The Chris Cook Economics 3.0 column
A piece of research by Goldman Sachs which I came across in the Financial Times Alphaville “walled garden” today had much to say on the subject of consumers’ fear of inflation and discussed whether or not this could itself drive inflation. One assumption was:
“Suppose every firm and consumer in the economy woke up one morning to expect 5% inflation”
and one conclusion was:
“A shift up in household inflation expectations could ignite a broad-based surge in inflation, but we see no sign that this is under way”.
This reminded me of my long standing conviction – from my admittedly untutored perspective of Coarse Economics – that such inflationary expectations are yet another example of an assumption which is complete bollocks but which conveniently justifies the otherwise unjustifiable.
Now one of the key reasons for the property bubble was the completely pervasive view that house prices can only ever go up. So it has demonstrably been the case that the average punter has inflationary expectations in respect of land prices (since buildings depreciate). By definition, inflationary expectations underpin all asset bubbles, which have with few, if any, exceptions been driven since John Law’s Mississippi Bubble by excessive creation of credit by credit intermediaries aka banks.
But retail prices are another matter altogether. The people who inhabit the real world outside neoclassical economics do not tend to think:
“Hmmm…..I expect that retail prices will rise by 5% in the next year, therefore I will ask for a 5% pay increase plus a bit.”
They think
“Bloody hell, prices have gone up 5% and I need a pay rise to keep pace, plus a bit”.
In other words, if prices do not rise much – or even fall, and of course deflation would be a wonderful thing if only our money did not consist of interest-bearing debt – then there would be little or no pressure for much more than modest wage increases. But we have drummed into us that employees/consumers do not think this way.
The inflationary expectations of employees could lead to inflationary wage increases, and must therefore be beaten out of them at all costs.
But then on Planet Neoclassical there is never a good time for wages to increase.
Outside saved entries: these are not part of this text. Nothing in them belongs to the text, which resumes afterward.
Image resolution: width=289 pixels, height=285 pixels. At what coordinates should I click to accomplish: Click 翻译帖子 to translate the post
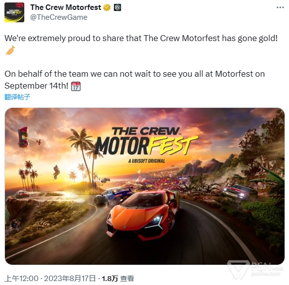[17, 97]
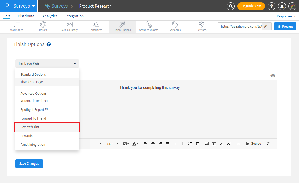Insert a hyperlink in the editor
The image size is (299, 183).
click(x=239, y=144)
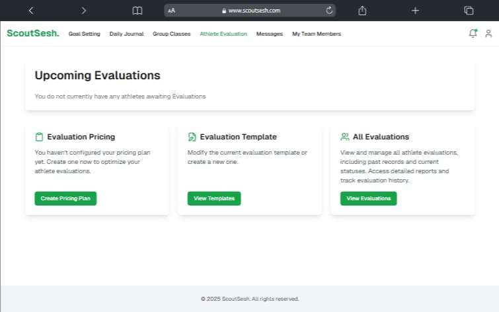Select Group Classes in navigation
499x312 pixels.
[171, 34]
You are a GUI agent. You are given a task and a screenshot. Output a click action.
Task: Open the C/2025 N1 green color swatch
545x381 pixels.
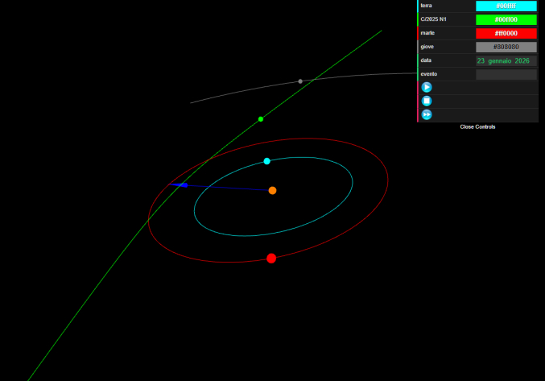click(506, 20)
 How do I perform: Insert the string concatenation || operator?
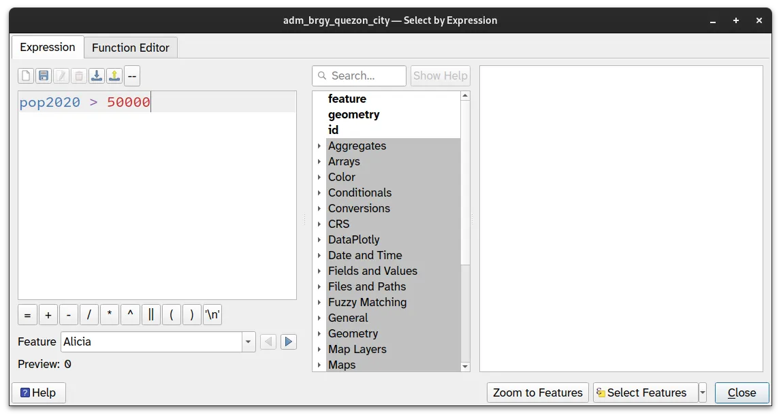[150, 315]
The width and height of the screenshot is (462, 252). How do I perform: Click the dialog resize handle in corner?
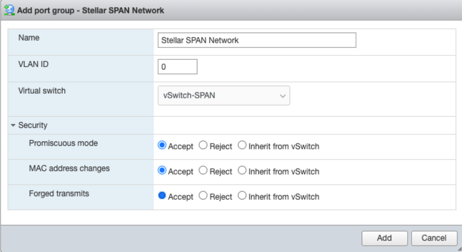point(459,249)
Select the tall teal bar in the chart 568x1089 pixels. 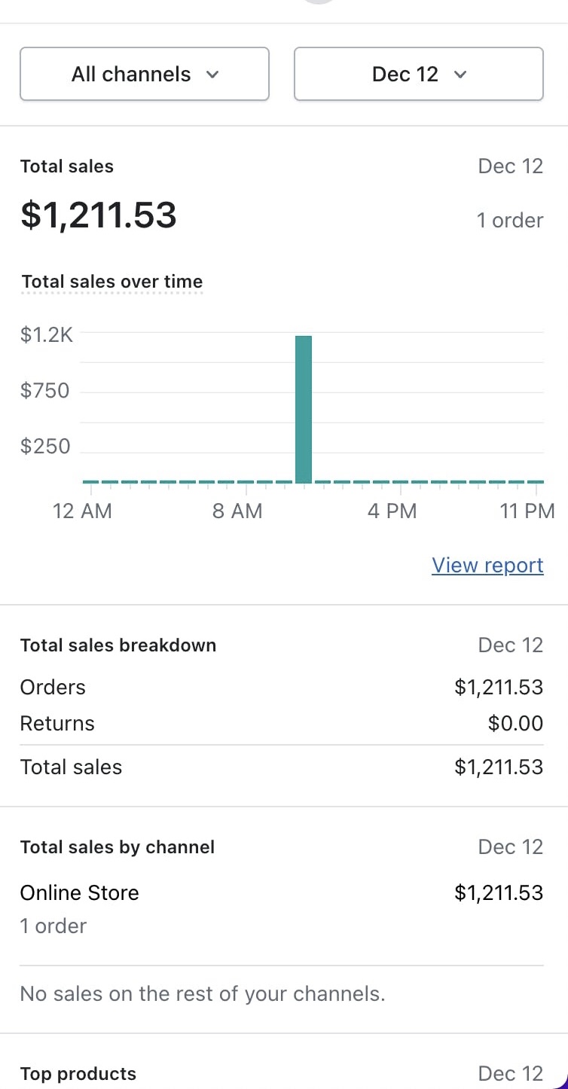pos(303,409)
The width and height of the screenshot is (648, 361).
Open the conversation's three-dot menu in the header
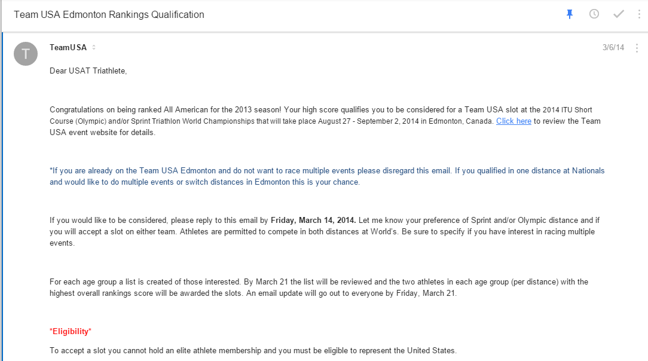coord(639,14)
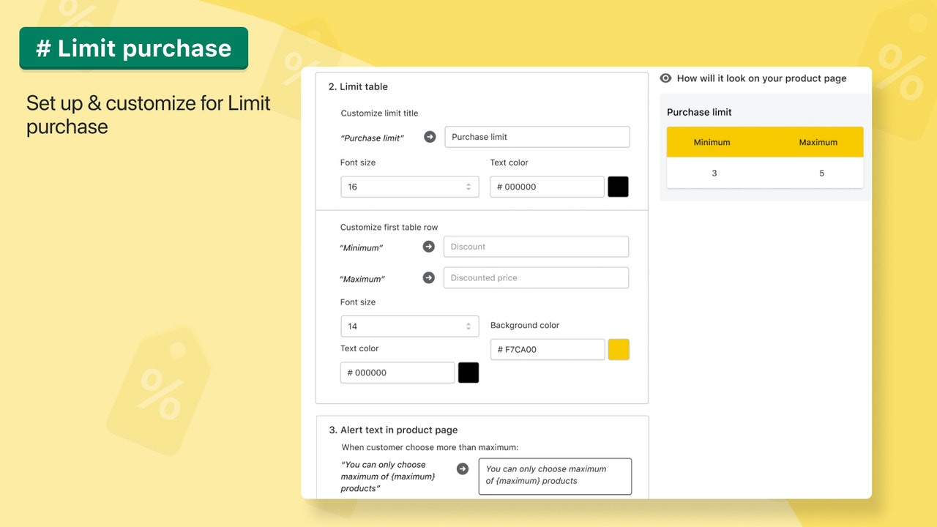The image size is (937, 527).
Task: Click the # 000000 title text color field
Action: point(546,187)
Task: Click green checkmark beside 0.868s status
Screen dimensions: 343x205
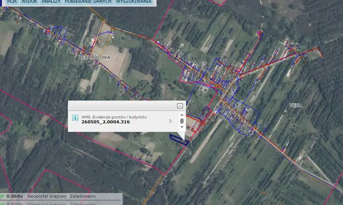Action: pos(2,196)
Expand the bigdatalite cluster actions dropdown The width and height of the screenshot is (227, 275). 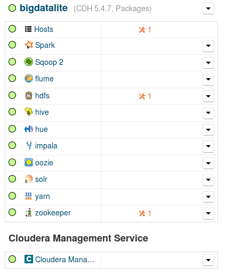[x=208, y=9]
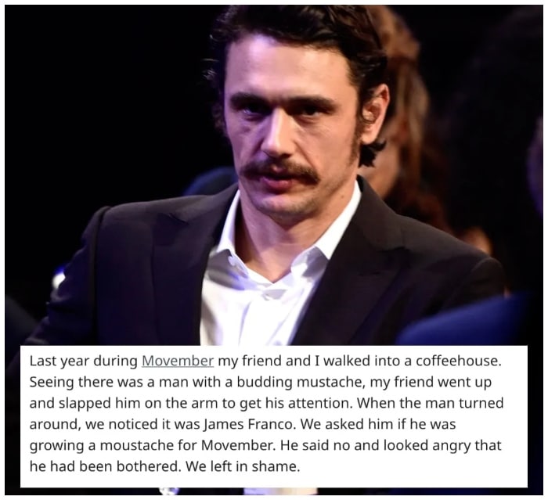
Task: Click the photo of the mustached man
Action: click(274, 174)
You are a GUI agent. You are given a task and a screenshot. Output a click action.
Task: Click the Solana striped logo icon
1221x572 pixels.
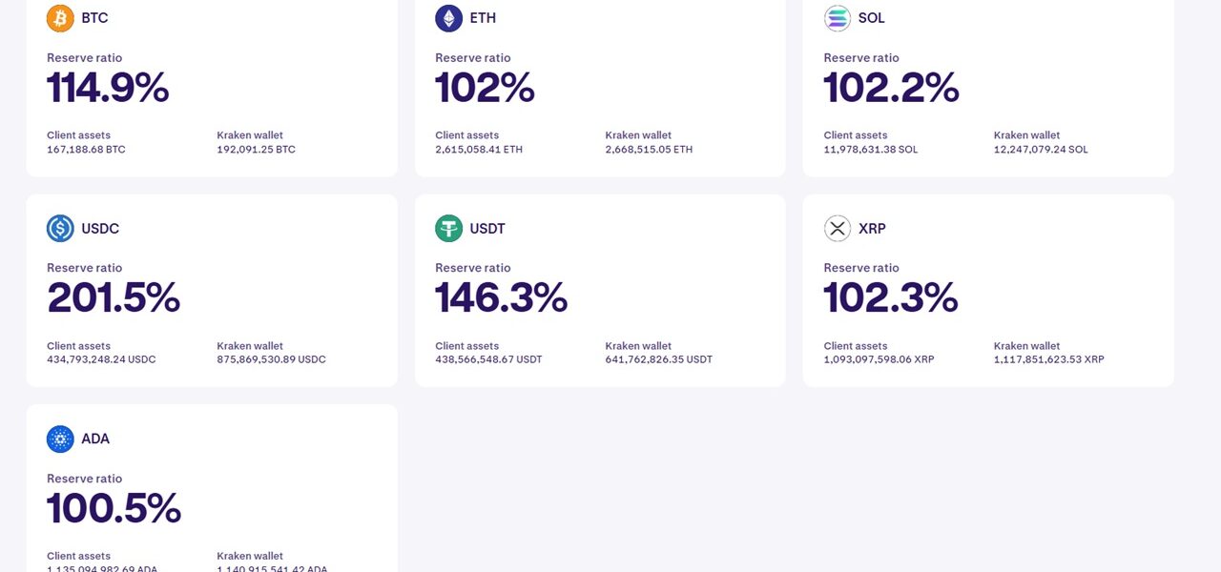[x=838, y=18]
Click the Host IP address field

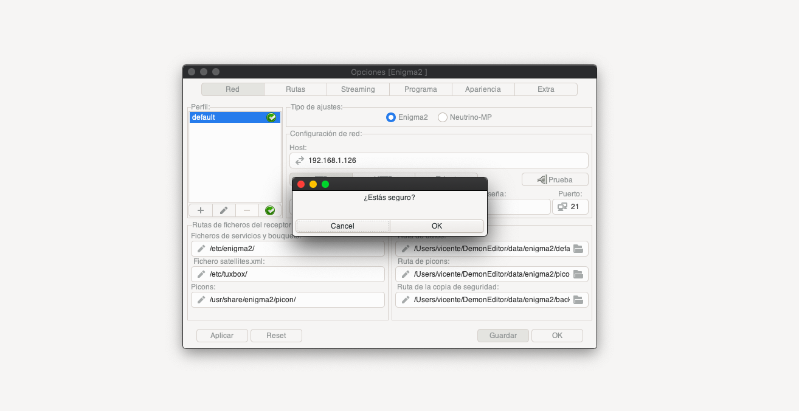[x=444, y=161]
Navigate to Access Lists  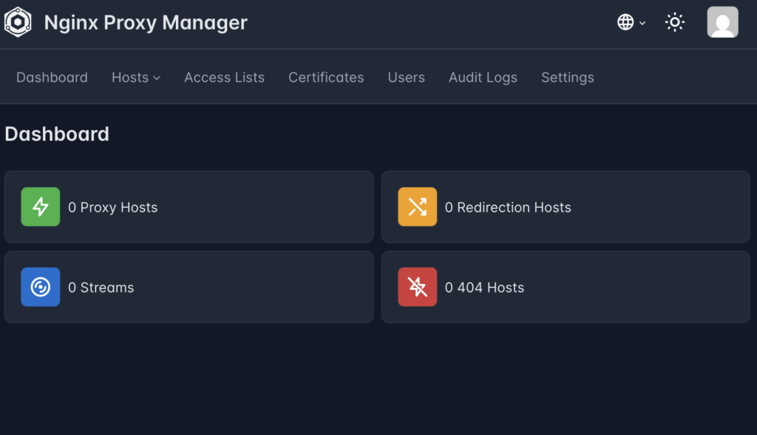224,78
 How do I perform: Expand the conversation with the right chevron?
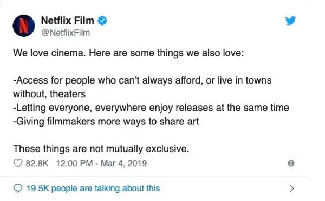(x=291, y=189)

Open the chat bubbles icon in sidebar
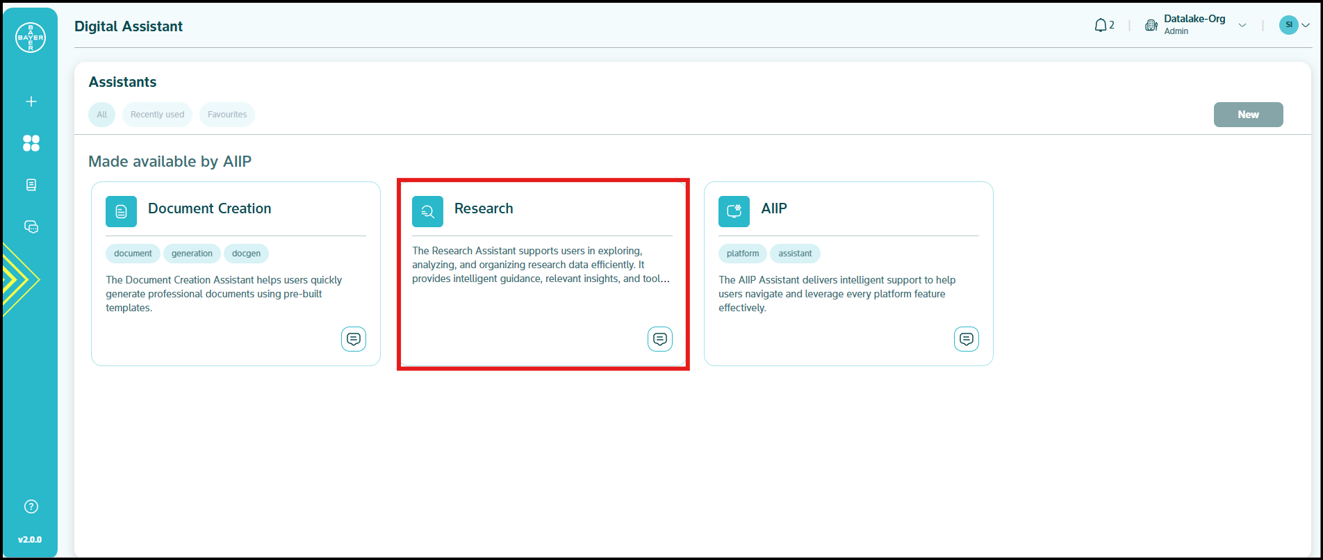click(31, 227)

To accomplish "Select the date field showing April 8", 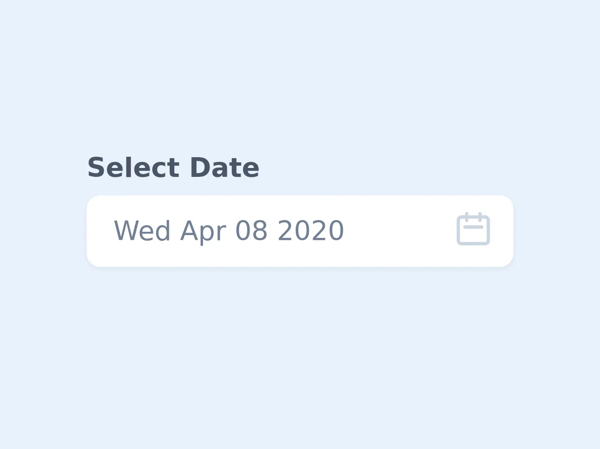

In a growing economy, wage increases may choke off growth; in a level economy, wage increases will prevent growth; and in a recession of course, wage increases are unthinkable, because they will make the recession worse.
Bollocks again. Capitalists like Henry Ford knew that if he paid his workers poorly then they could never afford his cars. That piece of economic common sense appears to have been forgotten.
I have never understood why it is that to increase wage costs is inflationary; whereas to increase interest rates from 2% to 3% (which is a 50% increase in a financial cost) is not only not inflationary of retail prices but is in fact, the Voodoo Economics cure for such inflation.
It gets worse, though.
If a manufacturer raises prices either because he has the “pricing power” to do so (through a monopoly or cartel) – or simply because he is able to maintain an arbitrary profit margin – then such price increases are by definition inflationary. Well, actually in the fantasy world of Neoclassical Economics such maintenance or increase of the return to Capital is apparently not inflationary, although increasing the return to Labour is.
Strange, that.
In case you hadn’t gathered, conventional Economics has nothing whatever to do with the real world we inhabit and everything to do with justifying an outcome convenient for the owners of financial capital.
As JK Galbraith memorably put it:
“Modern conservatives engage in one of man’s oldest exercises in moral philosophy: the search for a superior moral justification for selfishness”.